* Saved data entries
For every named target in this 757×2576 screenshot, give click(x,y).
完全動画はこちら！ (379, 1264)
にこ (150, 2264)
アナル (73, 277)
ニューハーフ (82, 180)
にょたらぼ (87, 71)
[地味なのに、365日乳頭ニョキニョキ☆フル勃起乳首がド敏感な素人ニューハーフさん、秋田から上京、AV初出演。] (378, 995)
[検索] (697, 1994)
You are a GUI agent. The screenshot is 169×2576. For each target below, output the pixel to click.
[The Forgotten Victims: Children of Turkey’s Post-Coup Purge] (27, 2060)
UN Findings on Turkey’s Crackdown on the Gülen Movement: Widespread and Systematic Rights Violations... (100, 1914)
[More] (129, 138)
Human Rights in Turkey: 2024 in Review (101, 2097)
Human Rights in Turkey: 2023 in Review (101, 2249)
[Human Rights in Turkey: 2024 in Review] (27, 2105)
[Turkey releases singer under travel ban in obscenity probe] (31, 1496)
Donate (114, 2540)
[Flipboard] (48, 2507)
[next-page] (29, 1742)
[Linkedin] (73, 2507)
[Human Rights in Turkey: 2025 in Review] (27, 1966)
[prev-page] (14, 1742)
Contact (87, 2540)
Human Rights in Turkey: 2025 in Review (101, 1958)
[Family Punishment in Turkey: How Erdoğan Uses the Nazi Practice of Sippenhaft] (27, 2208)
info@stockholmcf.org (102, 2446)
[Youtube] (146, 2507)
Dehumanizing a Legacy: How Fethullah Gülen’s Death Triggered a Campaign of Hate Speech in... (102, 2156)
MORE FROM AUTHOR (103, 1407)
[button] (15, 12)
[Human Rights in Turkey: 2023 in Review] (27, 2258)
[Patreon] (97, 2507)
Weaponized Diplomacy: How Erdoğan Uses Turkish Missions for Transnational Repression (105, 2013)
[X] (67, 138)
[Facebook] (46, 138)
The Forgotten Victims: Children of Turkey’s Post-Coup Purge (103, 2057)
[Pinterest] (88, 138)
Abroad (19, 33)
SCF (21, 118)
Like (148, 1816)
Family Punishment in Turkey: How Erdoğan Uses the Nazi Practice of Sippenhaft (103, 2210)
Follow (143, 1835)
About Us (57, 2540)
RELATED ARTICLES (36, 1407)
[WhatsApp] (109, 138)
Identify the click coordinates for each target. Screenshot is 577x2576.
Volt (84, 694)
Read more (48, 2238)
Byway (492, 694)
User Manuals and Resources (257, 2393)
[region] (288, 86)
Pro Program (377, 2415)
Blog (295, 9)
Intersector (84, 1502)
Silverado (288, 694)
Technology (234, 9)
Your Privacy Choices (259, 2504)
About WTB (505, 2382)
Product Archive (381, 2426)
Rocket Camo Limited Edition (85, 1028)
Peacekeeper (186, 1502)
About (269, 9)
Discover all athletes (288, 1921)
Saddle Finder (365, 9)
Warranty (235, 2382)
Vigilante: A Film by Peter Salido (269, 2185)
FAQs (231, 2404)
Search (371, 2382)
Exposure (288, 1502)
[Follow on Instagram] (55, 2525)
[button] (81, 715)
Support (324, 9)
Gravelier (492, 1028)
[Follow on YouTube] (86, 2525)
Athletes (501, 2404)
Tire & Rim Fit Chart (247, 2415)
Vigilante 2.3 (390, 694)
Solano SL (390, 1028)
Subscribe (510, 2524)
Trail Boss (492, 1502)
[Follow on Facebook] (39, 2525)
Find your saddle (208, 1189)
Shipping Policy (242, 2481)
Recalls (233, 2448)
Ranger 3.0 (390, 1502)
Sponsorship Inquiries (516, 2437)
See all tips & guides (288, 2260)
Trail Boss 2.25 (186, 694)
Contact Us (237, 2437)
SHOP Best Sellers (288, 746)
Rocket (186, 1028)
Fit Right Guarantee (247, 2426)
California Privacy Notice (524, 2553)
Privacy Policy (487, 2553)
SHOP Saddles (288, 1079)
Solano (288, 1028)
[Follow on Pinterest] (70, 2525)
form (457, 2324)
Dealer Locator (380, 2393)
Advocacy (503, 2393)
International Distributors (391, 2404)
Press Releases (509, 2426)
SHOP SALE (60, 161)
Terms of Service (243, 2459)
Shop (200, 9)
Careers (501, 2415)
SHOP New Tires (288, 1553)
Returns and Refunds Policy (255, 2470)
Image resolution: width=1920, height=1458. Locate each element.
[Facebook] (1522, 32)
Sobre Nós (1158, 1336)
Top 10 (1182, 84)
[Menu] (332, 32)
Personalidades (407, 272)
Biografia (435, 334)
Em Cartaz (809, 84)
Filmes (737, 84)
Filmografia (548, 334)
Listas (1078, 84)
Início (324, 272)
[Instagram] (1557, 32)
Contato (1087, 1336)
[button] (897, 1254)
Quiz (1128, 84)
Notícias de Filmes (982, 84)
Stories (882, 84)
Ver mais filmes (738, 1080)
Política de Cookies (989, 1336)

* What this task involves
Above are the records; repeat exactly the lines from the one holding "Vigilante 2.3 (390, 694)" down to the one holding "Returns and Refunds Policy (255, 2470)", end lines included.

* Task output
Vigilante 2.3 (390, 694)
Solano SL (390, 1028)
Subscribe (510, 2524)
Trail Boss (492, 1502)
[Follow on Facebook] (39, 2525)
Find your saddle (208, 1189)
Shipping Policy (242, 2481)
Recalls (233, 2448)
Ranger 3.0 (390, 1502)
Sponsorship Inquiries (516, 2437)
See all tips & guides (288, 2260)
Trail Boss 2.25 (186, 694)
Contact Us (237, 2437)
SHOP Best Sellers (288, 746)
Rocket (186, 1028)
Fit Right Guarantee (247, 2426)
California Privacy Notice (524, 2553)
Privacy Policy (487, 2553)
SHOP Saddles (288, 1079)
Solano (288, 1028)
[Follow on Pinterest] (70, 2525)
form (457, 2324)
Dealer Locator (380, 2393)
Advocacy (503, 2393)
International Distributors (391, 2404)
Press Releases (509, 2426)
SHOP SALE (60, 161)
Terms of Service (243, 2459)
Shop (200, 9)
Careers (501, 2415)
SHOP New Tires (288, 1553)
Returns and Refunds Policy (255, 2470)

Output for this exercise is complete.